A delação premiada deve ser disciplinada para que não sejam mais cometidos abusos por parte da magistratura e do Ministério Público. Especialistas em direito penal concordaram, durante o encerramento do 11º Seminário Internacional do IBCCRIM (Instituto Brasileiro de Ciências Criminais), na sexta-feira (7/10), que o instituto da delação premiada deve ser modificado para demonstrar maior eficiência.
Em seu discurso na abertura do evento, na terça-feira (4/10), o ministro da Justiça, Márcio Thomaz Bastos, revelou que a Polícia Federal abriu inquérito para investigar uma suspeita de estelionato baseado no recurso da delação premiada. De acordo com o ministro, “a Polícia Federal investiga um grupo de pessoas, que procuram réus condenados e lhes propõem, em troca de diferentes pagamentos, alguns pagamentos em dinheiro, outros pagamentos em favores, outros pagamentos em outra espécie, e lhes propõem diminuir suas penas com sentenças já transitadas e julgadas”.
De acordo com o promotor do MP-SP (Ministério Público de São Paulo) Eduardo Araújo da Silva, a forma como a delação premiada tem sido usada pelo sistema judiciário nacional demonstra a “fragilidade do Estado que está buscando novas formas de obtenção de provas”. Para ele, a delação é um “instituto delicado, que deve ser aplicado excepcionalmente, mas quando aplicado com todas as suas garantias tem se mostrado imprescindível”.

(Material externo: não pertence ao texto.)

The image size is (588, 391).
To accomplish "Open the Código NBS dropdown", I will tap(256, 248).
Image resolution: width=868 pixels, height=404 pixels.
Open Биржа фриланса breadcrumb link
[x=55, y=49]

O professor e advogado Edson Luis Baldan explicou que “ninguém pode garantir os benefícios (da delação premiada), já que é o juiz quem define a pena” imputada ao réu-delator. Para ele, esse é o principal motivo pelo qual o instituto deva ser melhor regulamentado.

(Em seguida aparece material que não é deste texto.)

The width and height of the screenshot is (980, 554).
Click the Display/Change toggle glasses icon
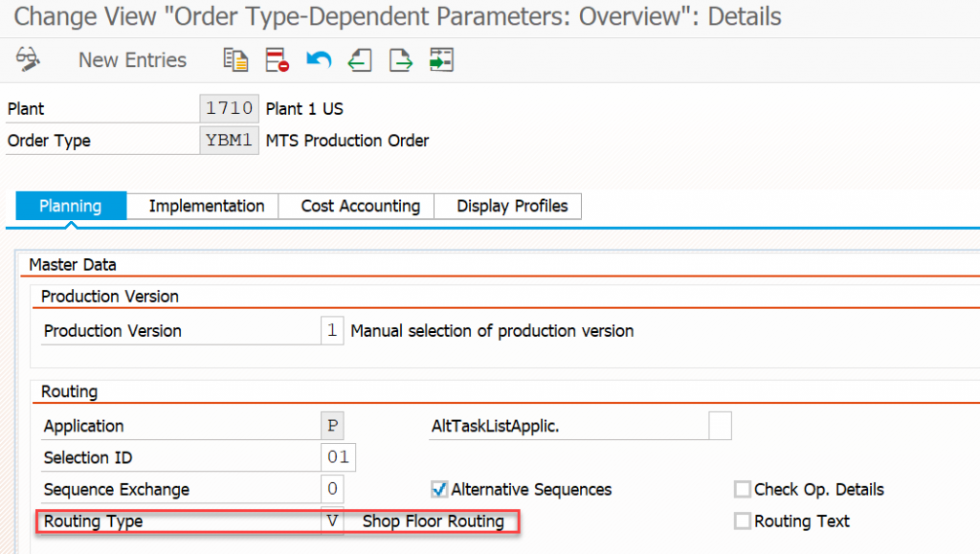point(28,60)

Concordando entre si, o criminalista René Ariel Dotti e o presidente do IBCCRIM, Maurício Zanoide de Moraes, afirmaram que a delação premiada fere, entre outros princípios da ordem pública, o princípio da presunção de inocência. Dotti acredita que, ao confessar um crime e nomear outros envolvidos, o delator renuncia a seu direito à presunção de inocência. Ao confessar, “a presunção de inocência some do ponto de vista do delatado”, disse Zanoide de Moraes.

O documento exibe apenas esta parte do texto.